Not every squat suits everybody. Try:

  1. Goblet squats encourage upright posture and engage the core.
  2. Box squats are good for controlling depth and form.
  3. Split squats or lunges reduce spinal load while still targeting lower body muscles.

Avoid the good morning fault, where your torso pitches forward excessively. This is often due to weak glutes or hamstrings.

Correct the Mistakes in Your Squat Technique

Film yourself squatting or ask a trainer to assess your squat form. Look out for signs like leaning forward, collapsing knees, or excessively arching your back. Correcting poor technique is often the quickest way to alleviate pain.

Avoid Pushing Yourself Too Hard With Weights

Ego lifting causes more harm than good. Keep your load within a range that lets you move with control. It’s recommended to move light loads well instead of moving heavy loads poorly.

Incorporate Core-Strengthening Exercises

Your core muscles are your body’s internal weight belt. Keep them strong with rotational and anti-rotational movements like Pallof presses or planks.

Improve Ankle Mobility

Don’t neglect your feet and ankles. Ankle mobility allows deeper squats with improved posture and reduced strain on the lower back.

Warm Up Properly

A warm-up boosts blood flow, increases muscle temperature, and prepares the nervous system. Never skip it. Dynamic movements like hip circles and leg swings should be part of your pre-squat routine.

Final Words

You don’t need to avoid squats altogether if you’re experiencing minor discomfort. Just listen to your body. If you’re able to squat without making the pain worse, stick with lighter loads or bodyweight squats while addressing the root issue.

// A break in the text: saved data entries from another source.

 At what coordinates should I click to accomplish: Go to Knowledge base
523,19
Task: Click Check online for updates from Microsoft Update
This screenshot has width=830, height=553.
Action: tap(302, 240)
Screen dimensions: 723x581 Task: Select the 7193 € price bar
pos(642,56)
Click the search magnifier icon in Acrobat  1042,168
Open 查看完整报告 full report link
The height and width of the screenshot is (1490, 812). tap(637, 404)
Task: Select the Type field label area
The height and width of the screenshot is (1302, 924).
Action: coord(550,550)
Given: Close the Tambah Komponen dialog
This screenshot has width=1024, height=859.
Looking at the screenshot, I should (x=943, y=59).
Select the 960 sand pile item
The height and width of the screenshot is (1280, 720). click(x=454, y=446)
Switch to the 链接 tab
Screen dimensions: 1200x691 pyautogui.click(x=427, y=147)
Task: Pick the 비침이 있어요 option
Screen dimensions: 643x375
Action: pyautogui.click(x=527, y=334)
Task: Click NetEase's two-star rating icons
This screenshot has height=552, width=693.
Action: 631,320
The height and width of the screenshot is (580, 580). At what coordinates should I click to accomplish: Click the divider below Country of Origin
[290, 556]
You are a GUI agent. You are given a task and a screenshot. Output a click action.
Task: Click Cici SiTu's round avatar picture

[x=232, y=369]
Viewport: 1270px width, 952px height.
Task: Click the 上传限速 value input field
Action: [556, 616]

However, if the pain continues or you suspect a back injury, stop and consult a healthcare provider. It’s not worth risking a herniated disk or prolonged setbacks.

Squats, when done with proper form and appropriate load, can actually alleviate pain and strengthen your back muscles. Respect the movement and refine your technique, and you’ll be able to build a resilient back over time.